6 marzo 2012 0 Di redazione

Sembra lo scandalo sanitario della Ciociaria. Cinque medici otorini del reparto di Pontecorvo vennero indagati dalla Procura di Cassino perché sospettati di effettuare operazioni di chirurgia estetica camuffandoli per interventi funzionali e, quindi, prticabini a spese del sistema sanitario Nazionale. Inoltre venne ipotizzato anche il reato di concussione. Per questo nel marzo del 2010, i medici, tra cui il primario del reparto, vennero iscritti nel registro degli indagati e la procura, per loro, chiese l’arresto al regime dei domiciliari.
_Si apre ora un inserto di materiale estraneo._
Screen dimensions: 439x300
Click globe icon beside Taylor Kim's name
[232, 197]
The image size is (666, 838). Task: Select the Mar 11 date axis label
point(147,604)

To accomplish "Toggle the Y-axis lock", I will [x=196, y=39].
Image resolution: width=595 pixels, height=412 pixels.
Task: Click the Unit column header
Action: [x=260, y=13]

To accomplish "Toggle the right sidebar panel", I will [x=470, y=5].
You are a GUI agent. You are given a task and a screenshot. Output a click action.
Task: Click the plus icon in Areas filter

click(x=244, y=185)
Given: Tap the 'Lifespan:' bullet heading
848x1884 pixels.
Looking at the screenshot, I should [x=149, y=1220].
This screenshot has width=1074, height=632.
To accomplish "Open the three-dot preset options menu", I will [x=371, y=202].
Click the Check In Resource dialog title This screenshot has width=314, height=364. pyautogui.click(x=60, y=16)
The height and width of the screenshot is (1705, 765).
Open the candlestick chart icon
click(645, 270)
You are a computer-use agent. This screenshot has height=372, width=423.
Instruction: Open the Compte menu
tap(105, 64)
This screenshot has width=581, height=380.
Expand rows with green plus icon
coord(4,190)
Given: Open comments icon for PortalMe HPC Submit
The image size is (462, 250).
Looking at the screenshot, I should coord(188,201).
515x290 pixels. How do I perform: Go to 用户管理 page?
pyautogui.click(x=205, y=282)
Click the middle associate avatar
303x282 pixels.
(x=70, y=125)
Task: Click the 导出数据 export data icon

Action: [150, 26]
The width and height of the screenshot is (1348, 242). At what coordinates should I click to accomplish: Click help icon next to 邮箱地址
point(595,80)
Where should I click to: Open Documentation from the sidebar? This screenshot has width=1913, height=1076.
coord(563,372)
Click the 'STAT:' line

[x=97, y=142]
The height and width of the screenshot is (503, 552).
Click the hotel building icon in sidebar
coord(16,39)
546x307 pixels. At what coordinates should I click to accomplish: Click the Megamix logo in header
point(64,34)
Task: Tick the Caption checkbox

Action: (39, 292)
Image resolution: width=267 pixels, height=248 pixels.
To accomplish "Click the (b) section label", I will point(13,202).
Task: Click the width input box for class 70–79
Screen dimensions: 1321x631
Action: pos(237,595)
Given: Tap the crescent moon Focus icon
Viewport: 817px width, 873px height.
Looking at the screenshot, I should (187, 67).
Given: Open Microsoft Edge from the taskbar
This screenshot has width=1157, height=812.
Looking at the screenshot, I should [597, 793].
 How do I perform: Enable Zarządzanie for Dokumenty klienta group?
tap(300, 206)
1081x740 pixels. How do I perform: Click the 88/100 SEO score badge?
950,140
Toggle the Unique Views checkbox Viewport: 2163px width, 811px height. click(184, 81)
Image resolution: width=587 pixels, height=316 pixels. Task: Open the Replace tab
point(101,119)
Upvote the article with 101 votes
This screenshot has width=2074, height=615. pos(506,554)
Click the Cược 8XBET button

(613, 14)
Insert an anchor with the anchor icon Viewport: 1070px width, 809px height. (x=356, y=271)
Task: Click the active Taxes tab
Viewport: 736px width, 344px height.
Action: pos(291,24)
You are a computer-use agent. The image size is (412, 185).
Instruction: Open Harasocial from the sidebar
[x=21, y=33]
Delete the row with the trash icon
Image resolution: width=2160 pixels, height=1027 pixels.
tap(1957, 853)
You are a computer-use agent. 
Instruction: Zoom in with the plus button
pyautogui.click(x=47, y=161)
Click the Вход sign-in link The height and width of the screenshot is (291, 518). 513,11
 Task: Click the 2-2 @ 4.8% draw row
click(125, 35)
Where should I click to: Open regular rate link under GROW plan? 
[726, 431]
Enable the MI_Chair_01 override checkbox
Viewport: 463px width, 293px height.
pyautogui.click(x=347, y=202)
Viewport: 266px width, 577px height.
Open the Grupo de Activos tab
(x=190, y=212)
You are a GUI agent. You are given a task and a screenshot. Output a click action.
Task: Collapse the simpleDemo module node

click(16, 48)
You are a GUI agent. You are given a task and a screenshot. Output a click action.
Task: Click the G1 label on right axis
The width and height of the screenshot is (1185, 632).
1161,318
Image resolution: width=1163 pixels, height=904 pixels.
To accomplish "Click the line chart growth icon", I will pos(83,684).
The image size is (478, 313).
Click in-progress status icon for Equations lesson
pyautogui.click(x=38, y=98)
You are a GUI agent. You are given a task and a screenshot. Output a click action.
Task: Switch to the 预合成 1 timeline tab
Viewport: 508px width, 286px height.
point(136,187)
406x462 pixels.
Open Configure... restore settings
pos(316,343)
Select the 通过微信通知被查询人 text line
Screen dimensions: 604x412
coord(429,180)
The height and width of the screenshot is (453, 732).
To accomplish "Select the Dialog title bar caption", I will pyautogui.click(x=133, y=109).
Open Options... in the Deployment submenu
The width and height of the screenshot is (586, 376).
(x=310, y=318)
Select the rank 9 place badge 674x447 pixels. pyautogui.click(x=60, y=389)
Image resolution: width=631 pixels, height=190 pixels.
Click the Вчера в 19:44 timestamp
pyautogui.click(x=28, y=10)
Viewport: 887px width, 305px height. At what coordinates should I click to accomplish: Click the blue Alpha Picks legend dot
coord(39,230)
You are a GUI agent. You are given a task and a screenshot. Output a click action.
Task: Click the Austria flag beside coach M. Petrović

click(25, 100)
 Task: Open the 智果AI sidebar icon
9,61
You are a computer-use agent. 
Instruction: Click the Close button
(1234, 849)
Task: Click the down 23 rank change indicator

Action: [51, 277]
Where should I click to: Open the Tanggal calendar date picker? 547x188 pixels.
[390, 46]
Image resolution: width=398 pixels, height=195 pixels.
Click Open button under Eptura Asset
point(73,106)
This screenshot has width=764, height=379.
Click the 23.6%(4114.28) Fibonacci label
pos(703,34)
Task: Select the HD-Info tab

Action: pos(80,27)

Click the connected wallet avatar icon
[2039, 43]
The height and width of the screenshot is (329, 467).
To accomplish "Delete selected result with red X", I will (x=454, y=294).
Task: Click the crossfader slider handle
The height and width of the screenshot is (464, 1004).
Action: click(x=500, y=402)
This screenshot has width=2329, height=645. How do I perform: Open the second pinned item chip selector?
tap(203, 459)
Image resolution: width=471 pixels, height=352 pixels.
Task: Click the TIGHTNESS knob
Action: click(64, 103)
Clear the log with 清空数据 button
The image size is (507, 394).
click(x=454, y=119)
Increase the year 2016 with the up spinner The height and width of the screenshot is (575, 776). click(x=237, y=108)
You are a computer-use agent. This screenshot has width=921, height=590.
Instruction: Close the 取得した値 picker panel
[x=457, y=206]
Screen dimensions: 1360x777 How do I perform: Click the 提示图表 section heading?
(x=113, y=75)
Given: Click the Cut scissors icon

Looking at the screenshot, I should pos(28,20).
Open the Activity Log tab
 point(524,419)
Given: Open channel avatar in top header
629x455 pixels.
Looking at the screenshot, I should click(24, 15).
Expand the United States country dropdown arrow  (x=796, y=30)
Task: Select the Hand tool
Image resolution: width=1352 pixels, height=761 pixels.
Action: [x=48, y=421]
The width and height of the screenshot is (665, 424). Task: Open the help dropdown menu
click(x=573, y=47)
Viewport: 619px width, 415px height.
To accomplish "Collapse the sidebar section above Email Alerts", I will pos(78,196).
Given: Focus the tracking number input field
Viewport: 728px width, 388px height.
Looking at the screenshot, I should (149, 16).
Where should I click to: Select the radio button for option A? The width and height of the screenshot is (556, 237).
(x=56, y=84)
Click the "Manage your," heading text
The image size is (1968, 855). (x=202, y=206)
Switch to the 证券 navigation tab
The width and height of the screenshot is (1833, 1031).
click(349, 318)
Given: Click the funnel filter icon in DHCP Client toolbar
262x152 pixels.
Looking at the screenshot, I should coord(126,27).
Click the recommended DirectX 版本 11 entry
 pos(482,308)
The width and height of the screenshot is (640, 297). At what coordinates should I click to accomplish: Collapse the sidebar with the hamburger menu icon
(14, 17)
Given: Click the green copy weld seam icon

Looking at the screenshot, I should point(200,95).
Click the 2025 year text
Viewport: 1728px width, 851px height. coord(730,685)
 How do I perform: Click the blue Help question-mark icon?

Un provvedimento che il Gip non accolse e, per questo, la magistratura inquiorente si rivolse al tribunale del Riesame rifoirmulando la sua richiesta di misure cautelatri. In nqueti giorni il tribunale del Riesame ha rigettato quella richiesta entrando anche nel merito della vicenda e sostenendo l’inconsistenza dell’accusa dando quindi ragione al collegio difensivo composto dagli avvocati Sandro Salera e Calogero Nobile. A questo punto la Procura deciderà se chiedere o meno il rinvio a giudizio.